Lines 1233 to 1243 in a7cfa99

    
           if len(sourceObj.GetFinalizers()) > 0 { 
        
           	if err := cFrom.Patch(ctx, sourceObj, removeFinalizersPatch); err != nil { 
        
           		return errors.Wrapf(err, "error removing finalizers from %q %s/%s", 
        
           			sourceObj.GroupVersionKind(), sourceObj.GetNamespace(), sourceObj.GetName()) 
        
           	} 
        
           } 
        
           if err := cFrom.Delete(ctx, sourceObj); err != nil { 
        
           	return errors.Wrapf(err, "error deleting %q %s/%s", 
        
           		sourceObj.GroupVersionKind(), sourceObj.GetNamespace(), sourceObj.GetName()) 
        
           }

However, between (1) and (2), the cluster controller may add back its finalizer!

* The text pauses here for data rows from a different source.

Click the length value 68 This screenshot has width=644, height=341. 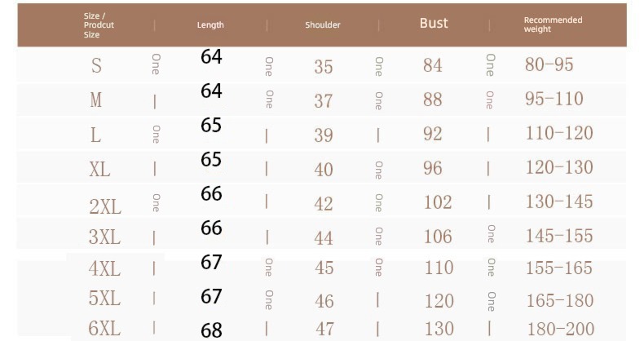click(x=211, y=330)
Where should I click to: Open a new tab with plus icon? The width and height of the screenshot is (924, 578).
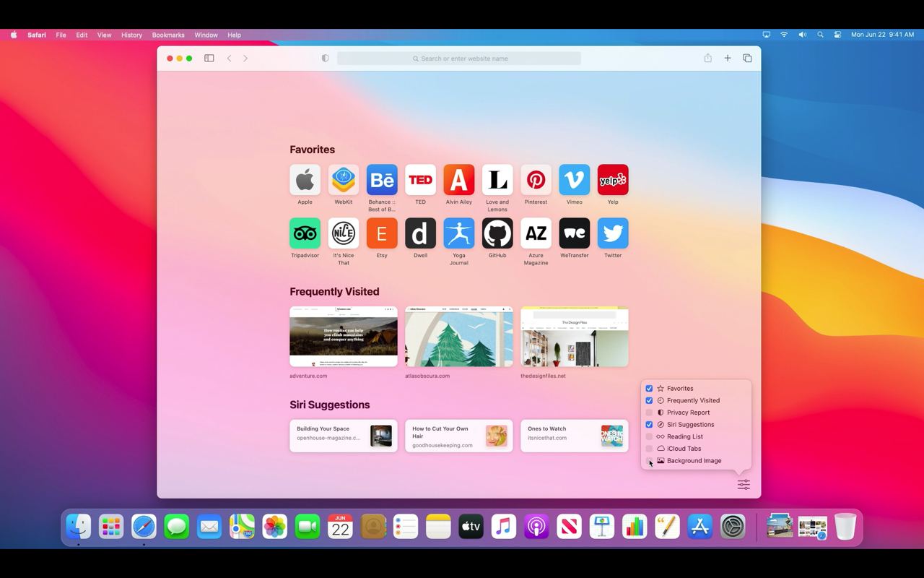coord(728,59)
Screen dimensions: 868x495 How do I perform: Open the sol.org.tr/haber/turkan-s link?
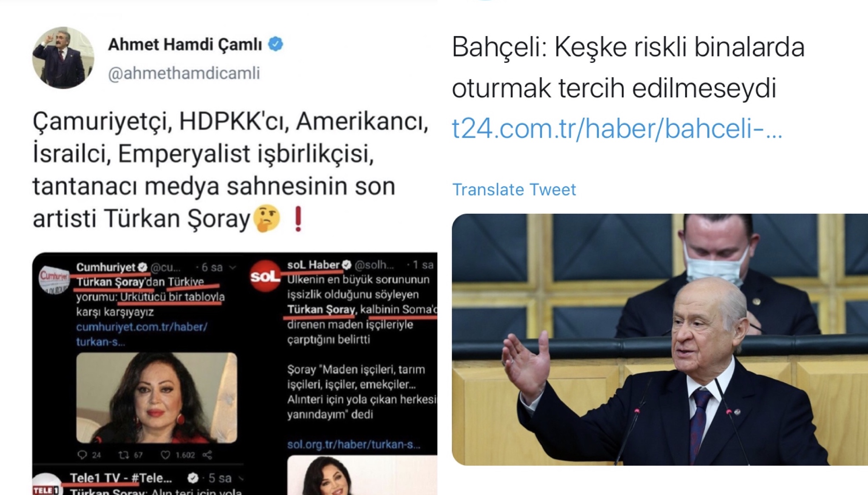tap(354, 444)
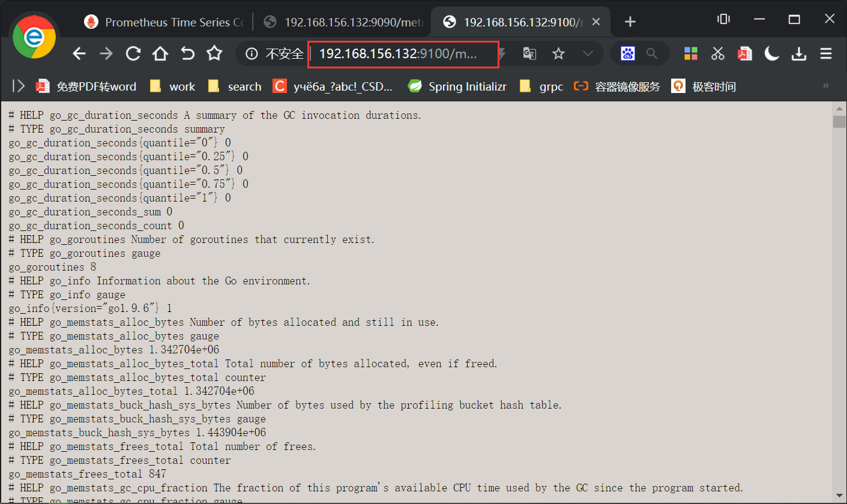This screenshot has width=847, height=504.
Task: Open the PDF extension icon
Action: (744, 53)
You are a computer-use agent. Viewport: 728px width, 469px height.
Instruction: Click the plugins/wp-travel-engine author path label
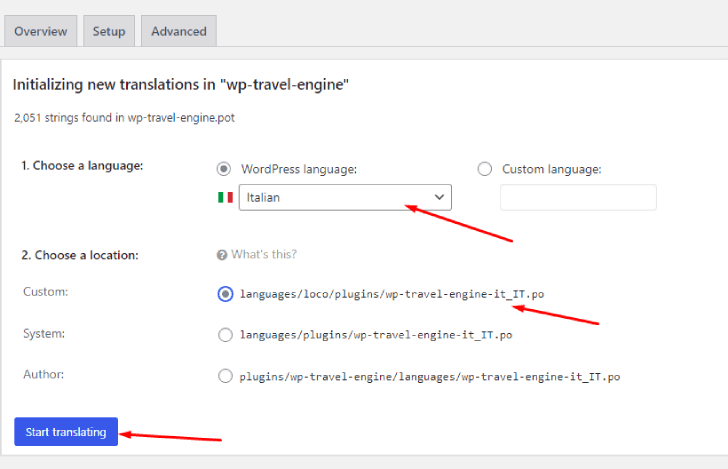[430, 377]
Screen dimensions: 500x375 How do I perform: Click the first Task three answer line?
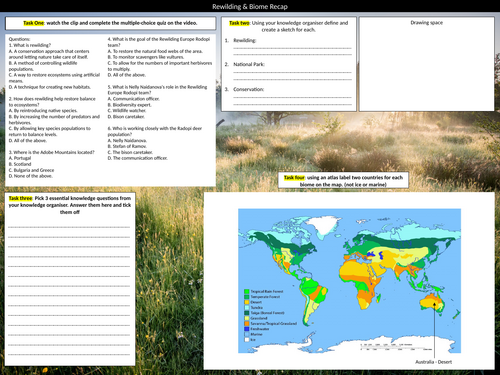69,227
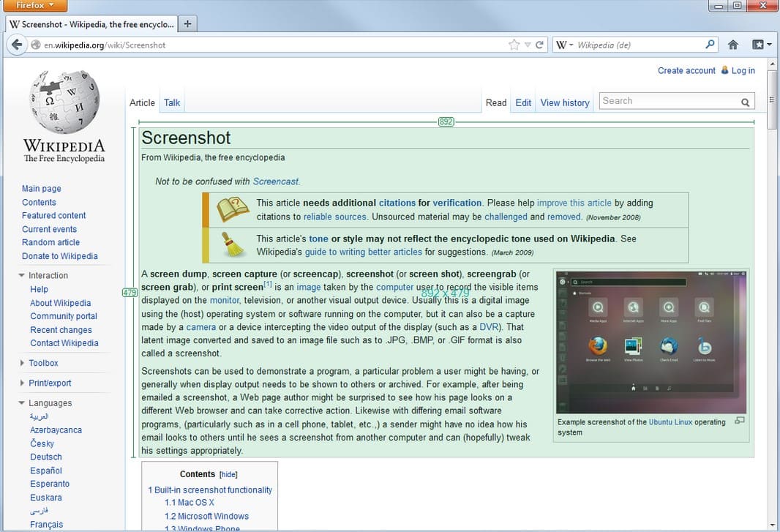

This is due to a combination of changes, namely

Handling finalizers early in the Reconcile 🌱 Handle finalizers early in Reconciles #11286
Handling pause differently 🌱 v1beta2 conditions: add function for setting the Paused condition #11284

After (1), we add the finalizer before we check if the Cluster is paused:

cluster-api/internal/controllers/cluster/cluster_controller.go

Lines 153 to 160 in 2974524

    
           // Add finalizer first if not set to avoid the race condition between init and delete. 
        
           if finalizerAdded, err := finalizers.EnsureFinalizer(ctx, r.Client, cluster, clusterv1.ClusterFinalizer); err != nil || finalizerAdded { 
        
           	return ctrl.Result{}, err 
        
           } 
        
           if isPaused, conditionChanged, err := paused.EnsurePausedCondition(ctx, r.Client, cluster, cluster); err != nil || isPaused || conditionChanged { 
        
           	return ctrl.Result{}, err 
        
           }

After (2), we no longer skip Reconcile if the Cluster is paused:

cluster-api/internal/controllers/cluster/cluster_controller.go

Lines 101 to 121 in 2974524

    
           WatchesRawSource(r.ClusterCache.GetClusterSource("cluster", func(_ context.Context, o client.Object) []ctrl.Request { 
        
           	return []ctrl.Request{{NamespacedName: client.ObjectKeyFromObject(o)}} 
        
           }, clustercache.WatchForProbeFailure(r.RemoteConnectionGracePeriod))). 
        
           Watches( 
        
           	&clusterv1.Machine{}, 
        
           	handler.EnqueueRequestsFromMapFunc(r.controlPlaneMachineToCluster), 
        
           	builder.WithPredicates(predicates.ResourceIsChanged(mgr.GetScheme(), predicateLog)), 
        
           ). 
        
           Watches( 
        
           	&clusterv1.MachineDeployment{}, 
        
           	handler.EnqueueRequestsFromMapFunc(r.machineDeploymentToCluster), 
        
           	builder.WithPredicates(predicates.ResourceIsChanged(mgr.GetScheme(), predicateLog)), 
        
           ). 
        
           Watches( 
        
           	&expv1.MachinePool{}, 
        
           	handler.EnqueueRequestsFromMapFunc(r.machinePoolToCluster), 
        
           	builder.WithPredicates(predicates.ResourceIsChanged(mgr.GetScheme(), predicateLog)), 
        
           ). 
        
           WithOptions(options). 
        
           WithEventFilter(predicates.ResourceHasFilterLabel(mgr.GetScheme(), predicateLog, r.WatchFilterValue)). 
        
           Build(r)

What did you expect to happen?

I expected clusterctl move to successfully delete the Cluster object on the source cluster.

Cluster API version

1.9.3

Kubernetes version

1.31.4

Anything else you would like to add?

I think we may be seeing this in our e2e tests. I'll look through other reports and link any I think might be related.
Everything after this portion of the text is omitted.